List of tasks>
1. Decide whether each statement below agrees with the Ian Leggatt profile. Answer yes or no for (a) Leggatt turned professional in 1990, (b) Leggatt was born in Toronto, and (c) Leggatt's best U.S. Open result came in 2003, and quote the words of the profile that settle each one.
2. Write out the part of the Ian Leggatt profile starting with "Canadian professional golfer (born" and going on through "of Cambridge, Ontario.", swapping "golfer" for "athlete" each time it occurs.

Selection>
+-------+
Personal information
- Full name: Ian Donald Leggatt
- Born: September 23, 1965 (age 60) Galt, Ontario, Canada
- Height: 6 ft 0 in (1.83 m)
- Weight: 170 lb (77 kg; 12 st)
- Sporting nationality: Canada
- Residence: Toronto, Ontario, Canada
- Children: 3

Career
- College: Texas Wesleyan University
- Turned professional: 1990
- Former tours: PGA Tour Nationwide Tour
- Professional wins: 2

Number of wins by tour
- PGA Tour: 1
- Korn Ferry Tour: 1

Best results in major championships
- Masters Tournament: DNP
- PGA Championship: CUT: 2002
- U.S. Open: T20: 2003
- The Open Championship: DNP

= Ian Leggatt =

Canadian professional golfer (born 1965)

Ian Donald Leggatt (born Eion Donald Leggatt; September 23, 1965) is a Canadian professional golfer.

==Early life==
Leggatt was born in Galt, now part of Cambridge, Ontario.
+-------+
Provided material>
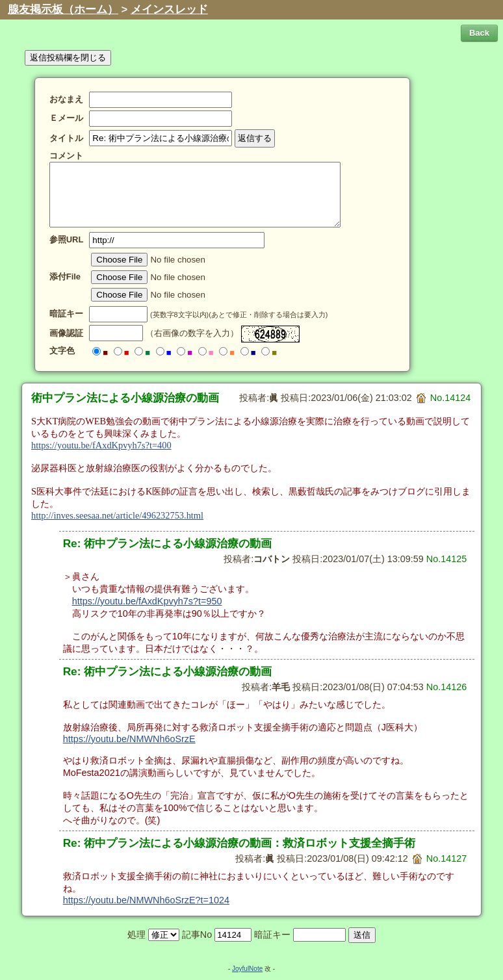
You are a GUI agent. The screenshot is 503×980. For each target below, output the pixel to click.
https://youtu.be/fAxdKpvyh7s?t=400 (101, 445)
+-------+
Written answers>
1.
(a) Yes: "Turned professional: 1990"
(b) No: "Born: September 23, 1965 (age 60) Galt, Ontario, Canada"
(c) Yes: "U.S. Open: T20: 2003"

2.
Canadian professional athlete (born 1965)

Ian Donald Leggatt (born Eion Donald Leggatt; September 23, 1965) is a Canadian professional athlete.

==Early life==
Leggatt was born in Galt, now part of Cambridge, Ontario.